Bisnis.com, JAKARTA -- Fish Eye adalah buku yang unik. Cara penyajiannya tidak lazim, namun ide-ide yang dilontarkannya sungguh mengena.
Fish Eye adalah karya kedua Handoko Hendroyono, praktisi periklanan dan pemasaran yang dikenal sebagai creative storyteller dan content creator.
Buku ini pada dasarnya merupakan kumpulan dari tulisan Handoko selama 3 tahun terakhir yang tersebar di blog dan media sosial.
Meski sekilas tampak seperti umumnya buku biasa, buku setabal 211 halaman ini ternyata amat berbeda dengan buku pada umumnya.
Penyajiannya tidak memulu teks, melainkan gabungan antara ilustrasi, foto, gambar keatif, hingga teks tulisan yang diramu secara apik. Bahkan proporsi untuk teks tidak dominan sama sekali.

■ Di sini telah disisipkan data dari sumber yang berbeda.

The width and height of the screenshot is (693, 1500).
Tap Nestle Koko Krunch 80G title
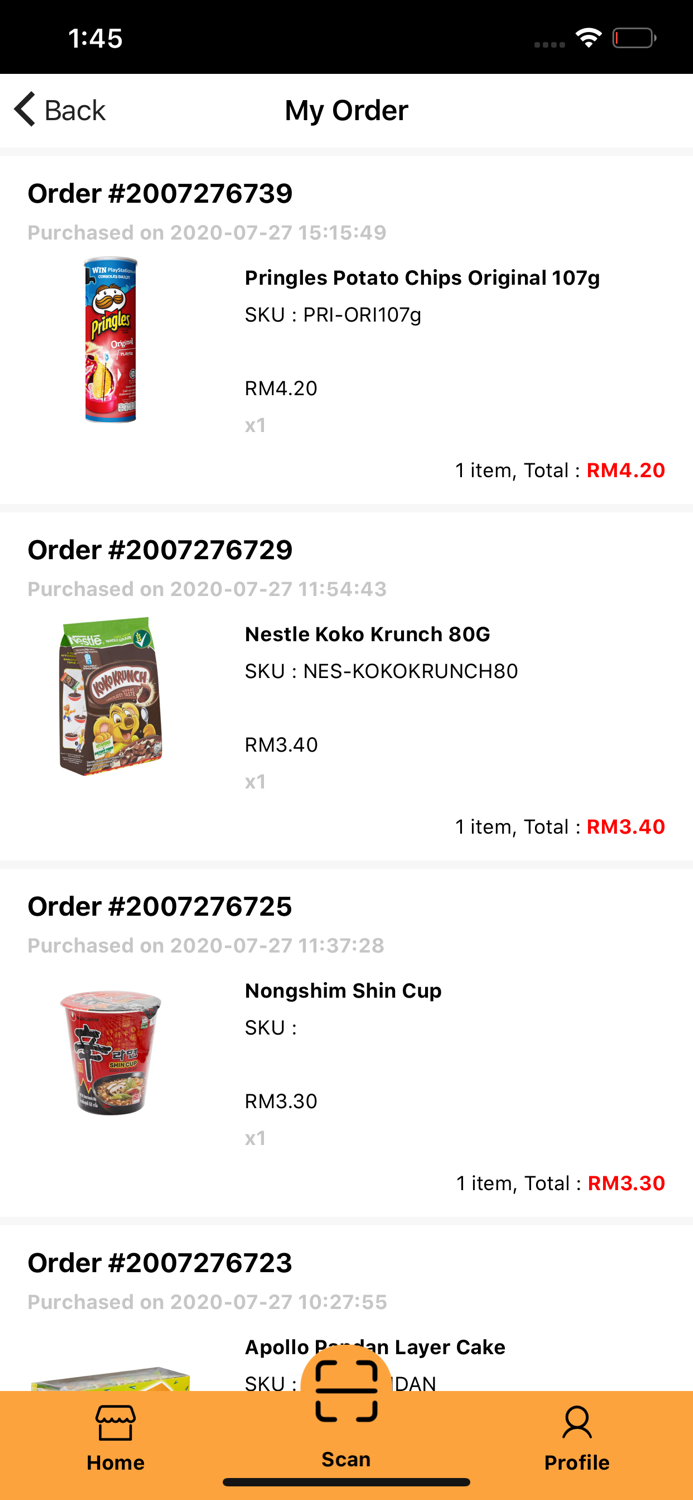click(367, 634)
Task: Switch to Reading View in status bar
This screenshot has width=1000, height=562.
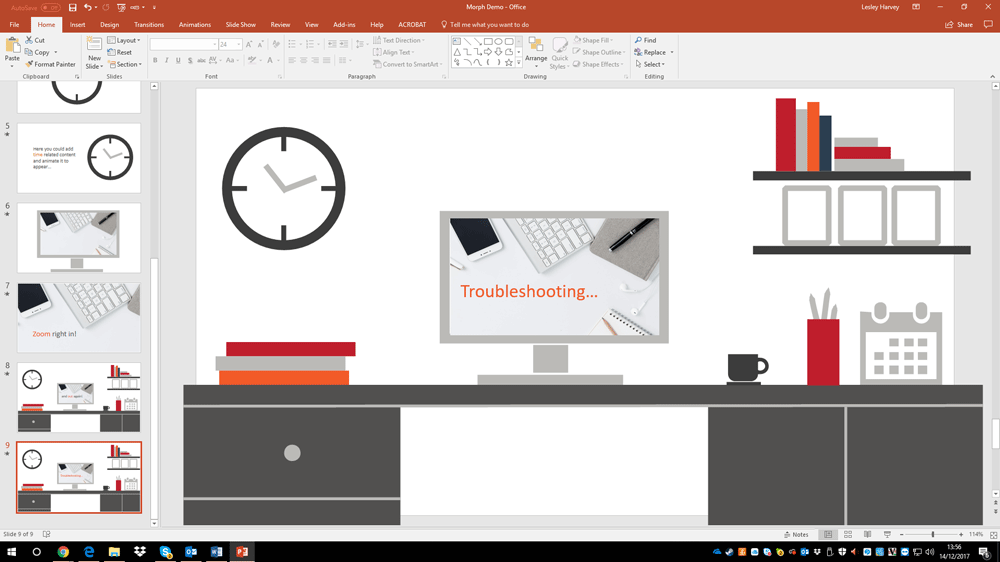Action: tap(867, 535)

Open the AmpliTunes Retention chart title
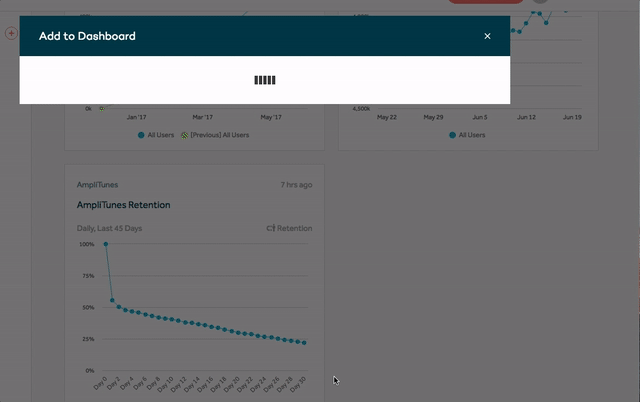123,205
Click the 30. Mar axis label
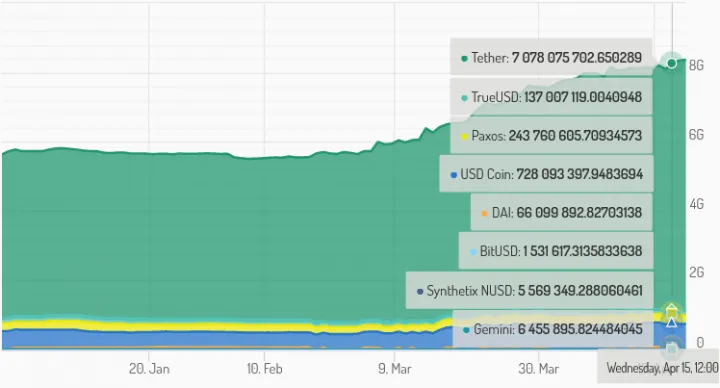720x388 pixels. tap(539, 369)
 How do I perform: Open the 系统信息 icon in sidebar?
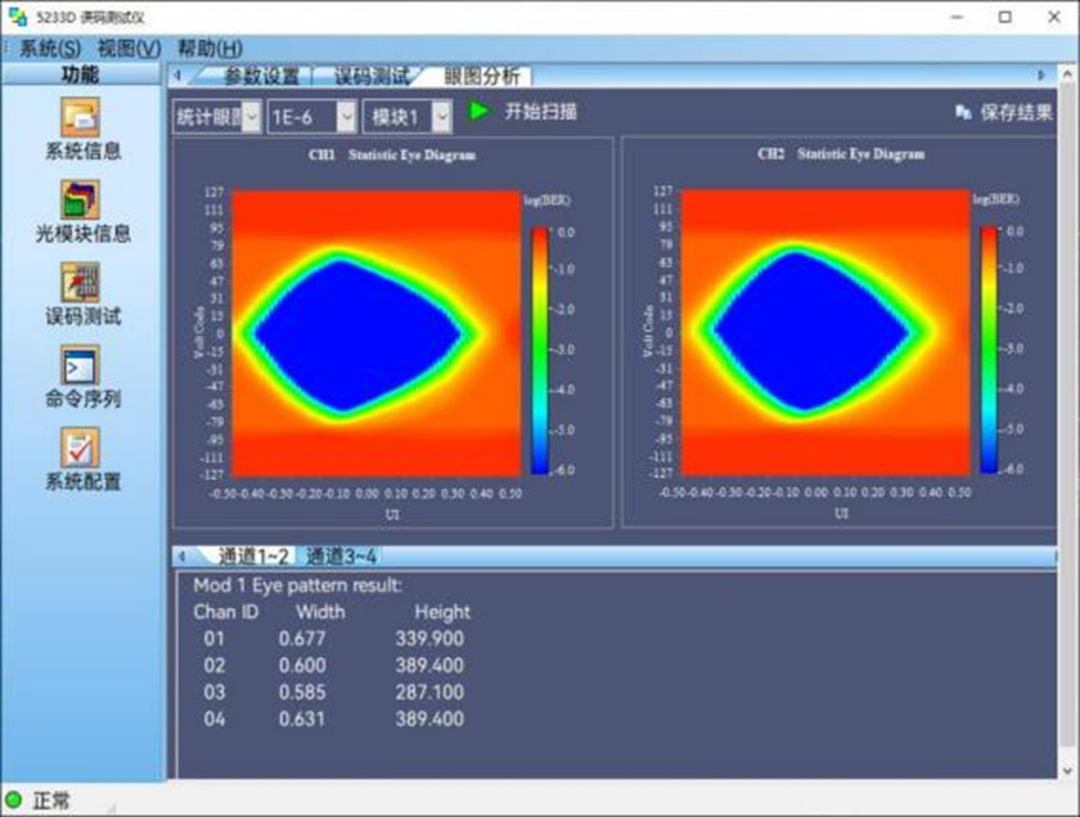click(81, 118)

Tidak ada pengantar yang menjelaskan mengenai alasan pemilihan judul maupun alur cerita dalam buku unik ini. Isinya dari bab pertama langsung menusuk pada inti persoalan yang ingin disajikan. Pembaca yang tidak terbiasa dengan tampilan buku semacam ini mungkin kebingungan dan mencoba menangkap benang merah melalui daftar isi yang disajikan sebelum masuk ke bagian dalam. Tetapi tidak mudah menangkap keseluruhan benang merahnya.
Sebagai kumpulan tulisan, masing-masing bab dan subbab dalam buku ini sebenarnya bisa dibaca secara terpisah dengan ide masing-masing.
Handoko mengawali buku ini dengan tulisan mengenai fenomena update status di media sosial belakangan ini.
Update, katanya, telah menjadi kewajiban baru saat ini dan mungkin akan menjadi hal yang sakral pada masa yang akan datang.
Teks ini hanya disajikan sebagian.